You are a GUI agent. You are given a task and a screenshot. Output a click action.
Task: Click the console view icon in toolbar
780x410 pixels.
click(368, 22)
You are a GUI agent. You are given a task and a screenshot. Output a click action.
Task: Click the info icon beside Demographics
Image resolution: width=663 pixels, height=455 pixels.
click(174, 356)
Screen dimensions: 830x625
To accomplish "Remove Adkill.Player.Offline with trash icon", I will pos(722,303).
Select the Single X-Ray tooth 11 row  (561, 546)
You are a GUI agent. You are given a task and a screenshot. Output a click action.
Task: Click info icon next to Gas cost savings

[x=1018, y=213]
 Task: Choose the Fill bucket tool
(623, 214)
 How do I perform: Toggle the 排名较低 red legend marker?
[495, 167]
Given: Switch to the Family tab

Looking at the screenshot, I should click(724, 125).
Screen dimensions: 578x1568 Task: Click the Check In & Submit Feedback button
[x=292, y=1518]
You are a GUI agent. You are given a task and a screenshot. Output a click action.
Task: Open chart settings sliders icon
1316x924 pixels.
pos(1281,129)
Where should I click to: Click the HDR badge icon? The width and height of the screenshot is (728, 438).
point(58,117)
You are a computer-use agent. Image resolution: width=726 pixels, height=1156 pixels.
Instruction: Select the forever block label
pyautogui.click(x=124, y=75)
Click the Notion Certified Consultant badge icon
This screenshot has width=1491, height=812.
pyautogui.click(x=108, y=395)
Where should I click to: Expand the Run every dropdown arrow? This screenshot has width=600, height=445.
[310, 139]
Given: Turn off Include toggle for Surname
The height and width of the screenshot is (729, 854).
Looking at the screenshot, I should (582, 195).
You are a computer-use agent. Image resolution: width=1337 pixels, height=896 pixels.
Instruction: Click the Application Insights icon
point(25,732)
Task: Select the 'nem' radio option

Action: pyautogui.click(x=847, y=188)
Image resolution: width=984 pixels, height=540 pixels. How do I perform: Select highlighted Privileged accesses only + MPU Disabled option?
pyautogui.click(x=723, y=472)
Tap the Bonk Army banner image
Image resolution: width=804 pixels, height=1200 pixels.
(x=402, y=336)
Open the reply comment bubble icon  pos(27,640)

****************

Reproduce the material from its first line through the line containing "click(368, 22)", including the requests, and raise every coordinate in the answers by 18.

_THE COMPLETED TASK_:
You are a GUI agent. You are given a task and a screenshot. Output a click action.
Task: Click the console view icon in toolbar
780x410 pixels.
click(386, 40)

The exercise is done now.